◆ Instructions for the task: Return exactly the lines from the one containing "Click the red warning triangle icon" through the last line of the records below, both included, and leave out any pictures.

◆ Records supplied:

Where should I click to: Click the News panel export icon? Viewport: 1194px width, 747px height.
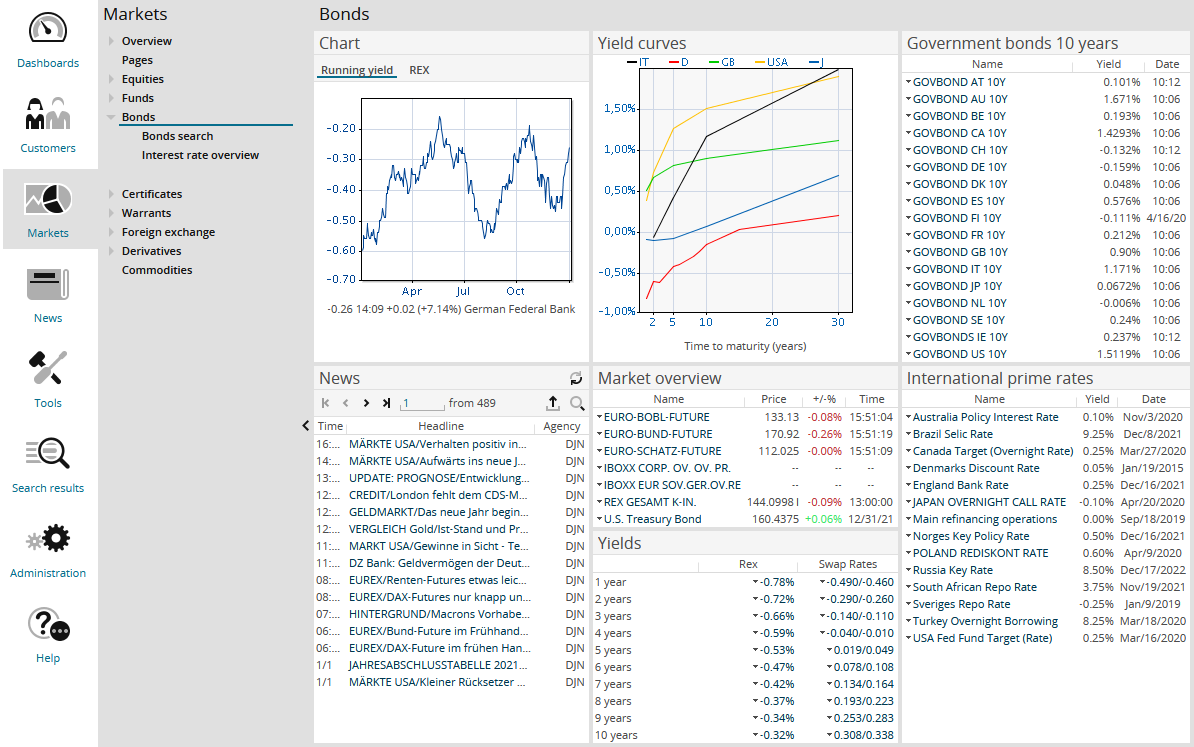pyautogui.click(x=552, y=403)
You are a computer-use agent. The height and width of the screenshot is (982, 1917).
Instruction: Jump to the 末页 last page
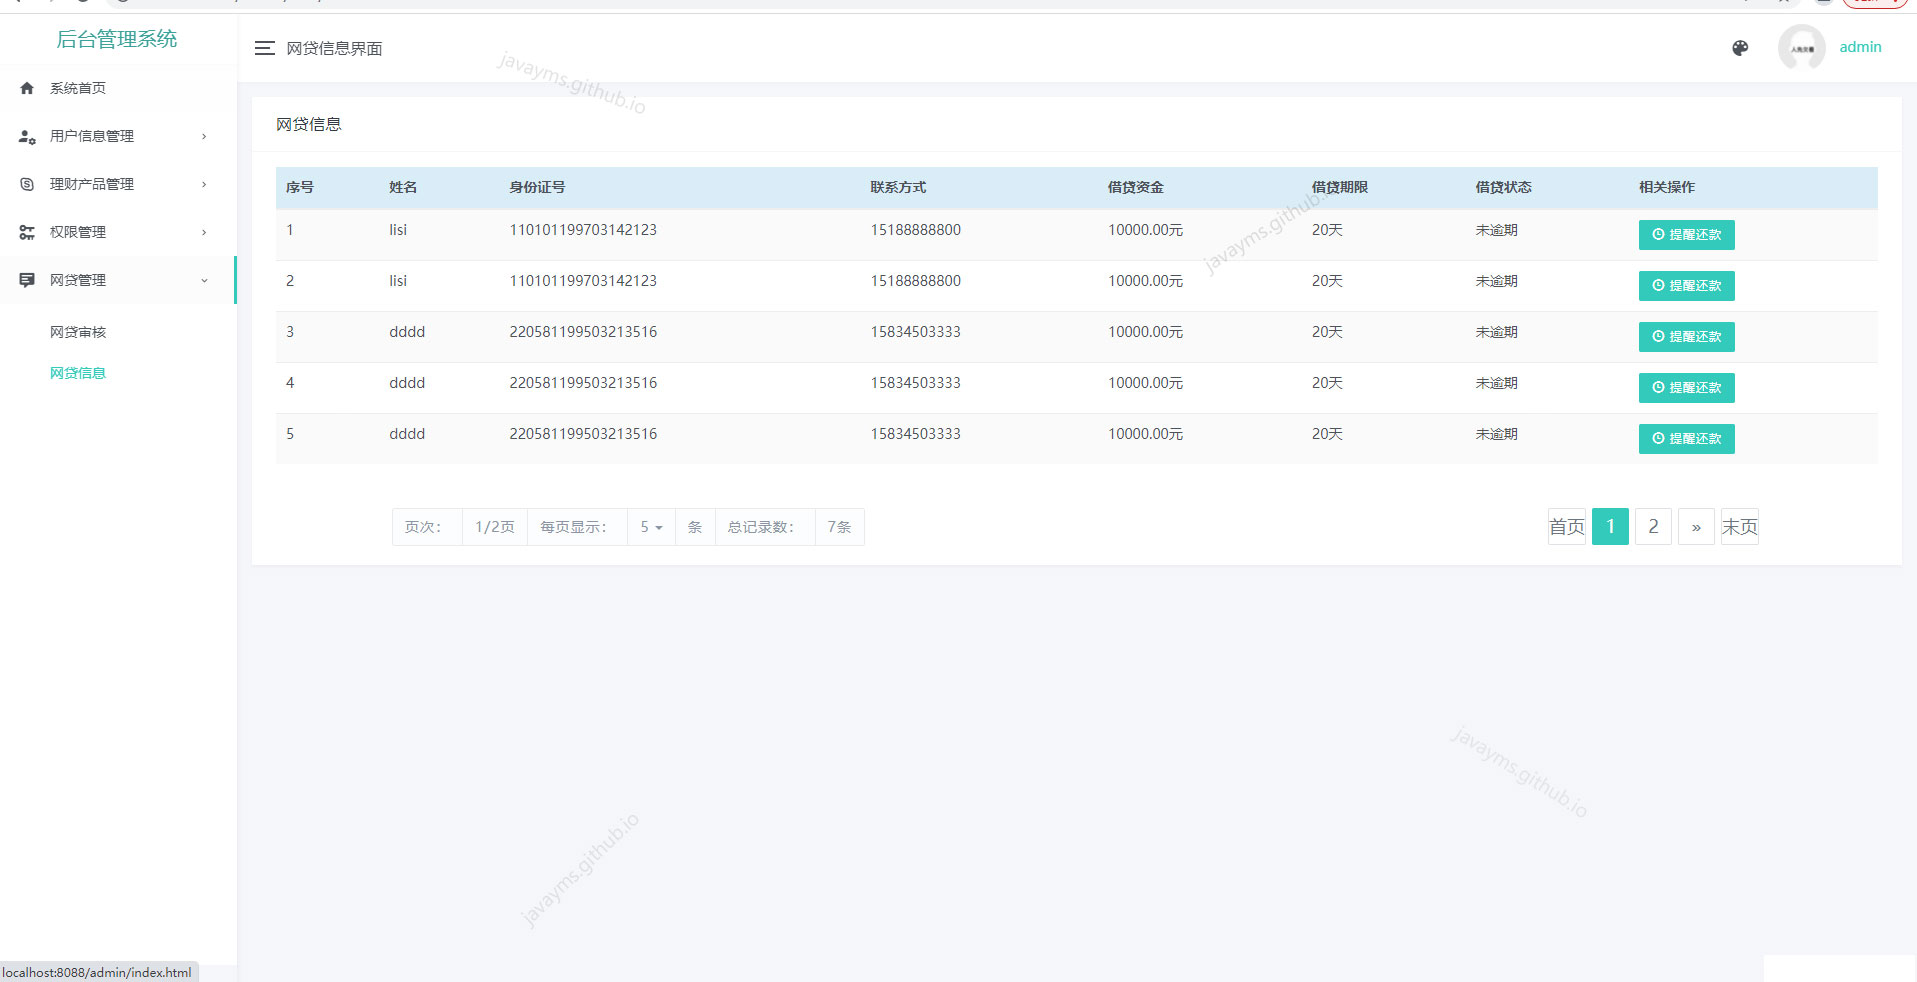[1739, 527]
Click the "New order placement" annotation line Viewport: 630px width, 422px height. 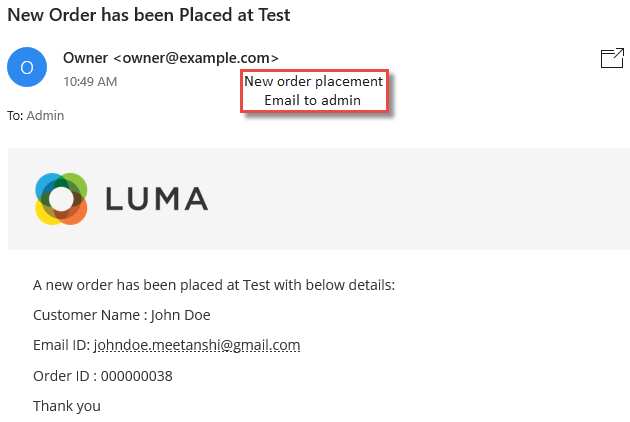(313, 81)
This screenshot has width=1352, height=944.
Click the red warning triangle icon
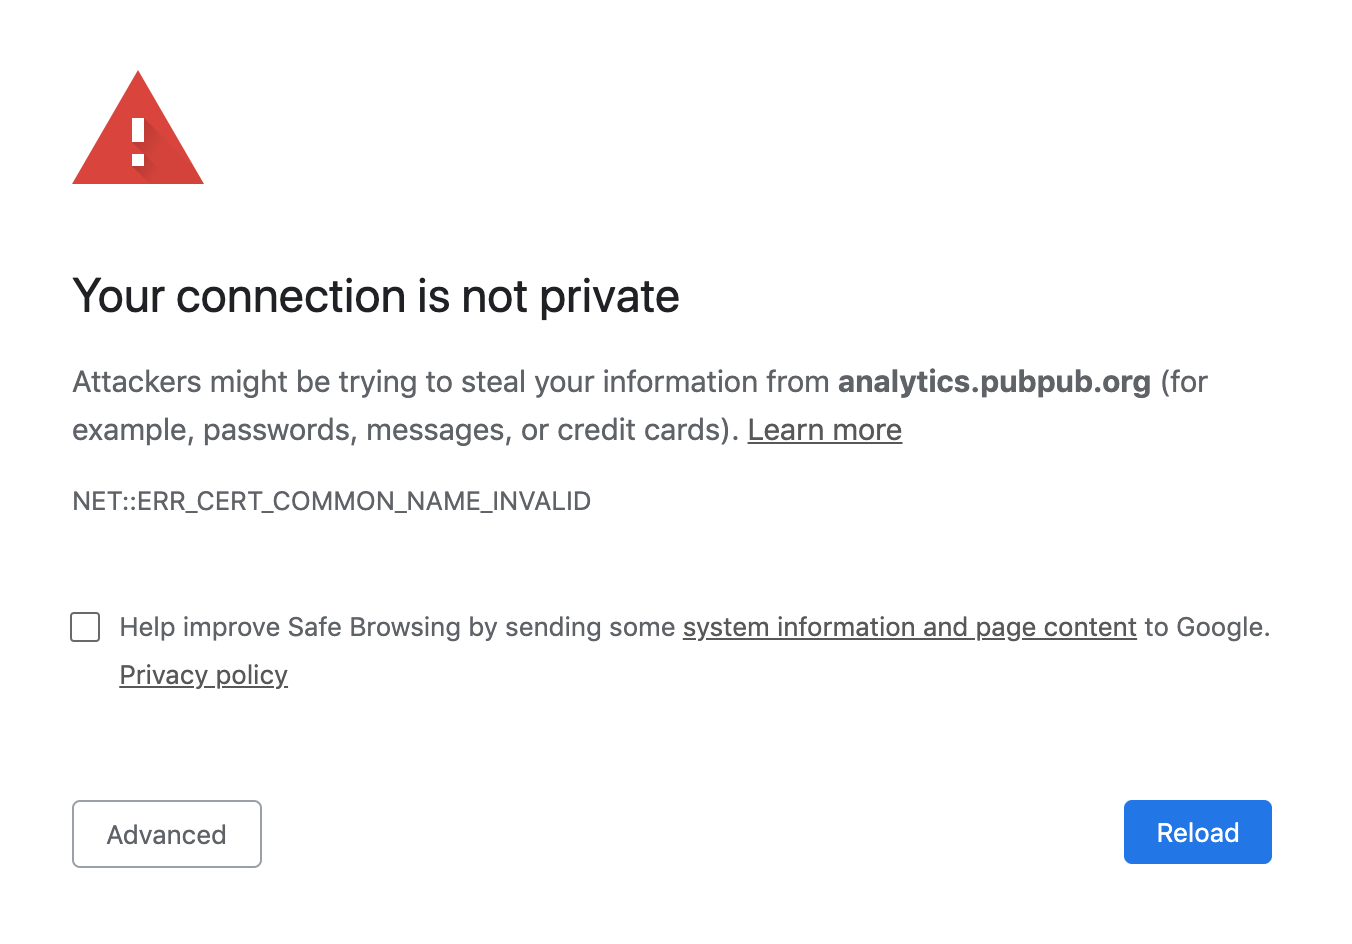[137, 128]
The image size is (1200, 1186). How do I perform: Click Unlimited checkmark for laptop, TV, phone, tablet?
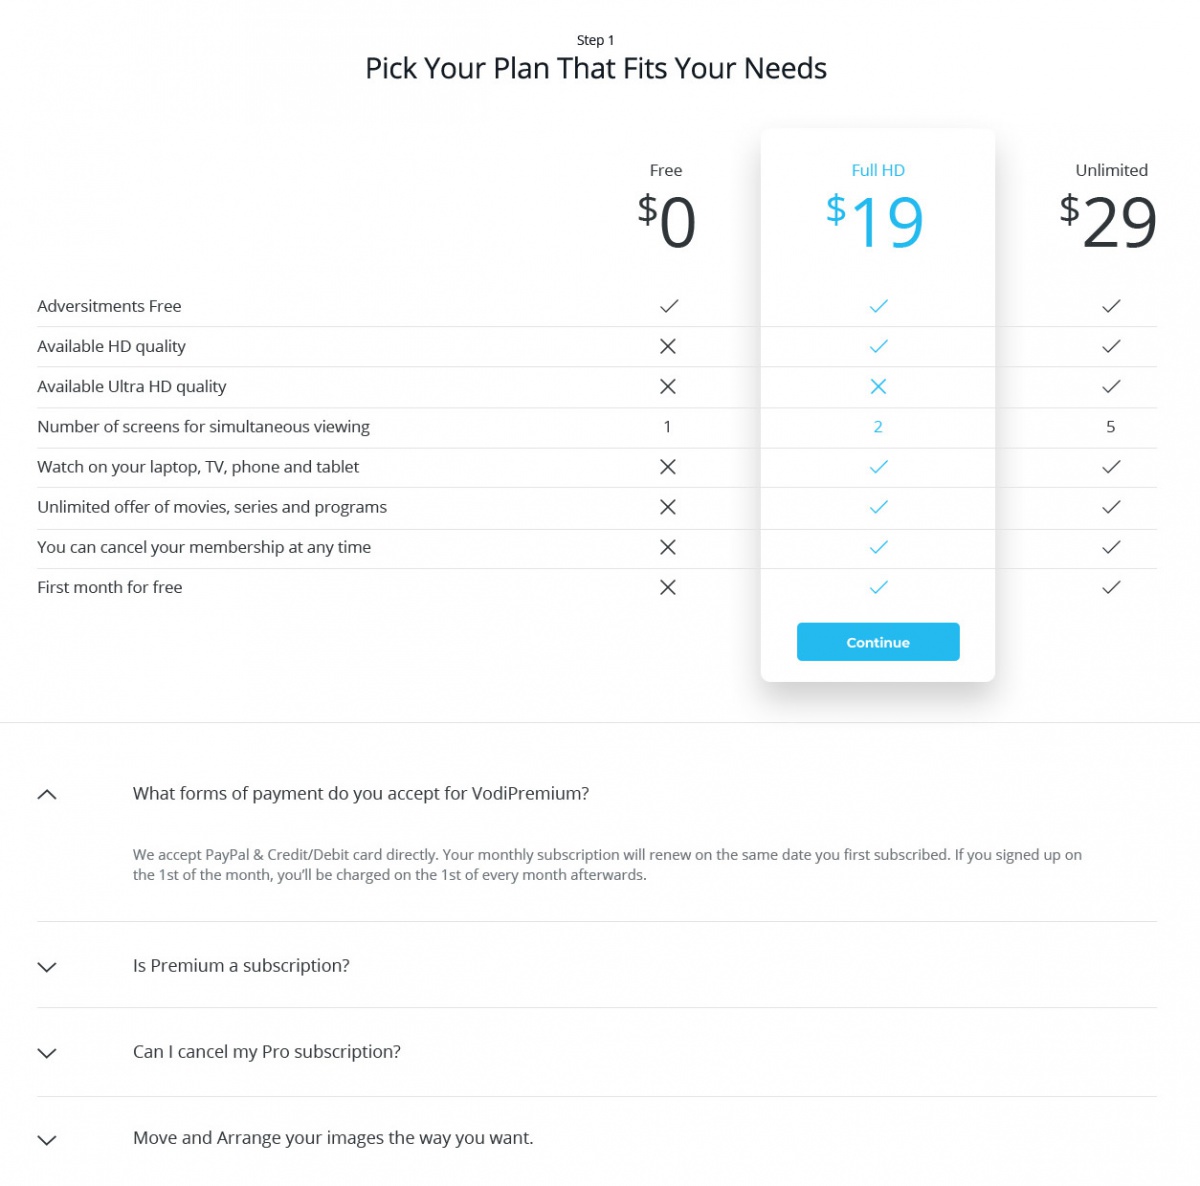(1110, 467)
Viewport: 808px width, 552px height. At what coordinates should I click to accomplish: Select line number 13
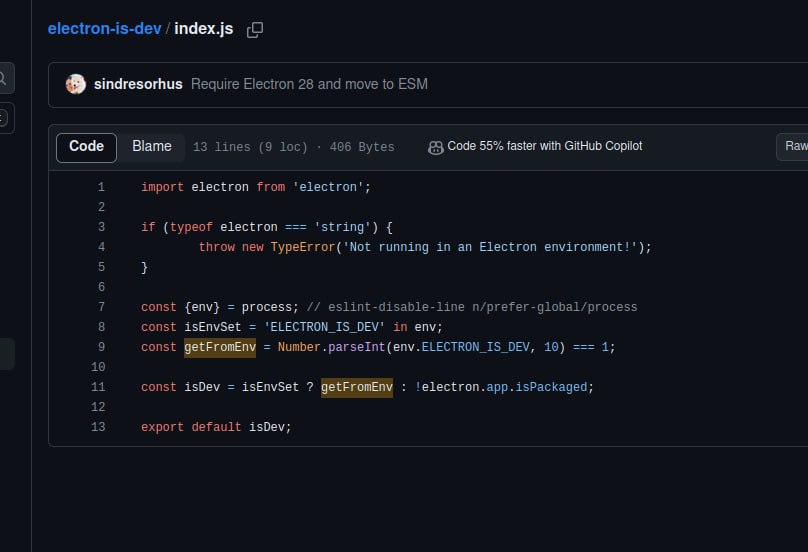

◆ Solution below:
Click the red warning triangle icon
[137, 128]
The image size is (1200, 1186). How do I perform: Click Unlimited checkmark for laptop, TV, phone, tablet?
(1110, 467)
Viewport: 808px width, 552px height. At what coordinates should I click to accomplish: Select line number 13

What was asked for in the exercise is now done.